Graduate School of Information Sciences, Nara Institue of Science and Technology, Ikoma, Nara, Japan.
PLoS One. 2018 Jun 14;13(6):e0193521. doi: 10.1371/journal.pone.0193521. eCollection 2018.
This study investigates quality prediction methods for synthesized speech using EEG. Training a predictive model using EEG is challenging due to a small number of training trials, a low signal-to-noise ratio, and a high correlation among independent variables. When a predictive model is trained with a machine learning algorithm, the features extracted from multi-channel EEG signals are usually organized as a vector and their structures are ignored even though they are highly structured signals. This study predicts the subjective rating scores of synthesized speeches, including their overall impression, valence, and arousal, by creating tensor structured features instead of vectorized ones to exploit the structure of the features. We extracted various features to construct a tensor feature that maintained their structure. Vectorized and tensorial features were used to predict the rating scales, and the experimental result showed that prediction with tensorial features achieved the better predictive performance. Among the features, the alpha and beta bands are particularly more effective for predictions than other features, which agrees with previous neurophysiological studies.

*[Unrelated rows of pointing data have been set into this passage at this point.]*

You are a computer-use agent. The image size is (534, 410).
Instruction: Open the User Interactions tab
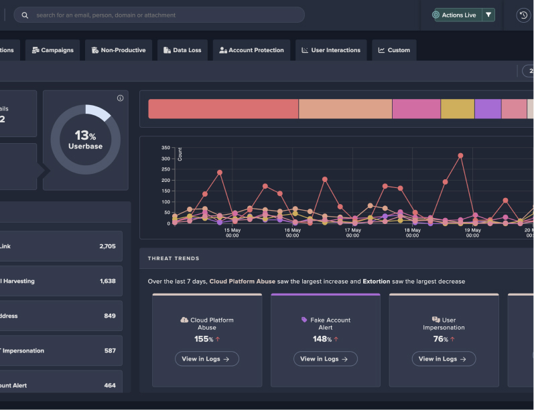[x=331, y=50]
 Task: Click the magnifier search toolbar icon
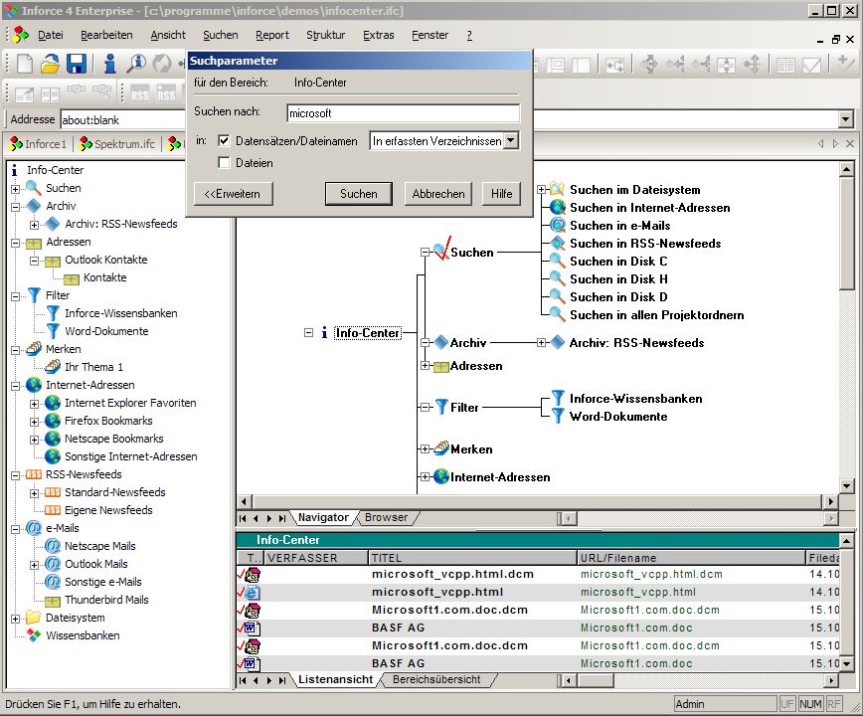(135, 64)
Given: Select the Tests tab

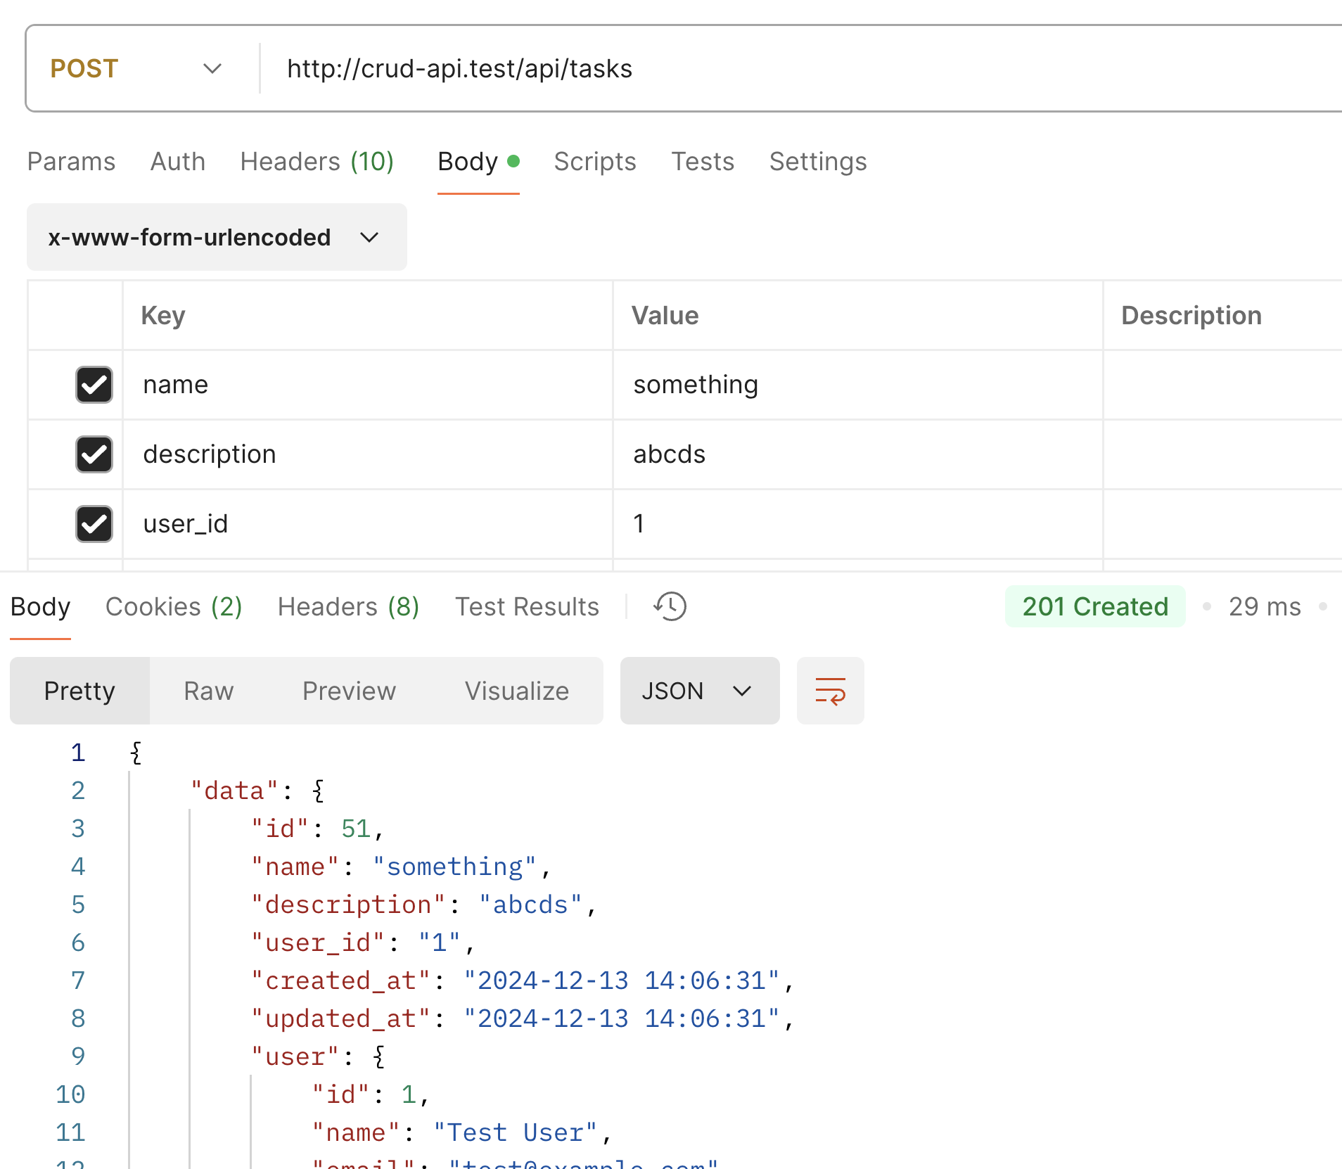Looking at the screenshot, I should click(x=702, y=162).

本研究使用 EEG 研究合成语音的质量预测方法。由于训练试验次数少、信噪比低以及自变量之间存在高度相关性,使用 EEG 训练预测模型具有挑战性。当使用机器学习算法训练预测模型时,通常将从多通道 EEG 信号中提取的特征组织为向量,而忽略其结构,尽管它们是高度结构化的信号。本研究通过创建张量结构特征而不是矢量化特征来预测合成语音的主观评分,包括整体印象、情感和唤醒度,以利用特征的结构。我们提取了各种特征来构建保持其结构的张量特征。矢量化和张量特征用于预测评分尺度,实验结果表明,使用张量特征进行预测可获得更好的预测性能。在这些特征中,与其他特征相比,alpha 和 beta 波段对于预测更为有效,这与先前的神经生理学研究结果一致。